• Document passage:
<<<<
Detox, juice cleanse, intermittent fasting, keto… after all the holiday season indulgences come the inevitable New Year diet plans. And while the methods may differ, all of these diets tap into our own impulse to turn over a new leaf - and lose weight quickly! - as we enter January.
We take a slightly different approach to this body transformation obsession, preferring to focus more on how our food and lifestyle choices have the potential to improve our health, support our well-being, and even help the environment. This year, we’re saying no to crash diets and faddy food, and instead examine how small, achievable changes can keep us motivated and healthy, long after the initial rush of New Year’s resolutions have faded…
Let Food Be Thy Medicine
They say, “you are what you eat”, but for so many of us who are time-pressed and stressed-out, convenience ends up taking priority over health. At the end of a busy day, it’s all too easy to reach for highly processed foods that are quick to prepare, instead of cooking from scratch. The problem is, a lack of fresh, nutritious and satisfying food makes us feel even more tired and sluggish.
>>>>
• Source data:
<<<<
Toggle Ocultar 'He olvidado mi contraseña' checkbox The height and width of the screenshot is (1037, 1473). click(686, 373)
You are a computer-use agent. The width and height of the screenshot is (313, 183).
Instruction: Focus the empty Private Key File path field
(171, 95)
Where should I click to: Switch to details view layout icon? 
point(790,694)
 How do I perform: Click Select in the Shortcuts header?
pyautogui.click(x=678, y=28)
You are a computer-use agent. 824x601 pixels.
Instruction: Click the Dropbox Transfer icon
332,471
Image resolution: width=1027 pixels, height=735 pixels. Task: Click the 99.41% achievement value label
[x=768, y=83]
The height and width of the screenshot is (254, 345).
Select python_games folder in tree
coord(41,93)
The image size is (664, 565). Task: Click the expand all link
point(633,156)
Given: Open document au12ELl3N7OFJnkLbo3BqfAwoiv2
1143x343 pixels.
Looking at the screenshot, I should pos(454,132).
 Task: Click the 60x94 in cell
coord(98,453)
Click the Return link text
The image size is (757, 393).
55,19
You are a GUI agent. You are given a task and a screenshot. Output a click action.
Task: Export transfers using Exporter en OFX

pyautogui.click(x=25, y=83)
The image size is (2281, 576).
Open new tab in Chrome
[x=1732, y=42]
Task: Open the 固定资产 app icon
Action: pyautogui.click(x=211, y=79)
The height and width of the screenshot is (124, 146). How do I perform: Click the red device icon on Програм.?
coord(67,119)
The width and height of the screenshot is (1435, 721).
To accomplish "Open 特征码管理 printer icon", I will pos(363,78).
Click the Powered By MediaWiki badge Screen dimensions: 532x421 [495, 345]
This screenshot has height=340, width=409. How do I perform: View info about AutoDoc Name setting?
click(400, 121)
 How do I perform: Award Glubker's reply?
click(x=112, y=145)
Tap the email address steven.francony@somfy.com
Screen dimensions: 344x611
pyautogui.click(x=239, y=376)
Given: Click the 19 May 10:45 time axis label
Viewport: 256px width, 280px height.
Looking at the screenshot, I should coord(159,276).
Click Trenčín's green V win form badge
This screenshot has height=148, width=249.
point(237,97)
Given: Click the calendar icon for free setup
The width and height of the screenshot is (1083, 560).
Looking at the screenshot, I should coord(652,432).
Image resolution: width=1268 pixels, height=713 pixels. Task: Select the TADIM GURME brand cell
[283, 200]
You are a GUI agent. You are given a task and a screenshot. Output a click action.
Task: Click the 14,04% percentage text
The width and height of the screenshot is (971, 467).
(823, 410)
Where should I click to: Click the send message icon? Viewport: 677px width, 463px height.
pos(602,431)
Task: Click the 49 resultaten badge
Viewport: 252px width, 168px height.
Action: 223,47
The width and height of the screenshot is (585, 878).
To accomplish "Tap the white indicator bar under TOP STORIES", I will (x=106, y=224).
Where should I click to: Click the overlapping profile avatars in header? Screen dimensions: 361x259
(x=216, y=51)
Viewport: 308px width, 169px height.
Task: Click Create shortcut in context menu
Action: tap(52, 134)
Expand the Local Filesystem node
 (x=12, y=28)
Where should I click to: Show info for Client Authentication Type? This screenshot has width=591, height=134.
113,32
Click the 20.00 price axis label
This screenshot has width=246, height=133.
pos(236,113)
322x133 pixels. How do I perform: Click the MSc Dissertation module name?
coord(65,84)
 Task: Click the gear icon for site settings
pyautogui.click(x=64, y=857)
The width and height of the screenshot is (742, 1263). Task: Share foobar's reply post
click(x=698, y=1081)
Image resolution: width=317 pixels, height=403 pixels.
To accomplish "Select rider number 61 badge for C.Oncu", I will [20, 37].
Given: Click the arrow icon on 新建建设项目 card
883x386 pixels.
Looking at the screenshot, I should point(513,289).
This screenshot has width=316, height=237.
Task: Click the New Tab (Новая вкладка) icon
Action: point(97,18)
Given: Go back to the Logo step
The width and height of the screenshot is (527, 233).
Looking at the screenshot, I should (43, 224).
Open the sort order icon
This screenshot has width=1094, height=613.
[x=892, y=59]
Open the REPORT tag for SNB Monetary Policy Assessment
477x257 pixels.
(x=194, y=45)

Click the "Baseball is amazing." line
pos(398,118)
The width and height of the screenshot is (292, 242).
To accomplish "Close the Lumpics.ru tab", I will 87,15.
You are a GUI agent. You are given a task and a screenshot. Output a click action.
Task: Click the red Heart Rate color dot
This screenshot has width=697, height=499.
>>>>
• Directions for this task: In the passage on New Year diets, why is reaching for highly processed foods at the end of a busy day a problem? Answer in one to three sentences.

• Exercise solution: Highly processed foods leave us without fresh, nutritious and satisfying food. That lack makes us feel even more tired and sluggish.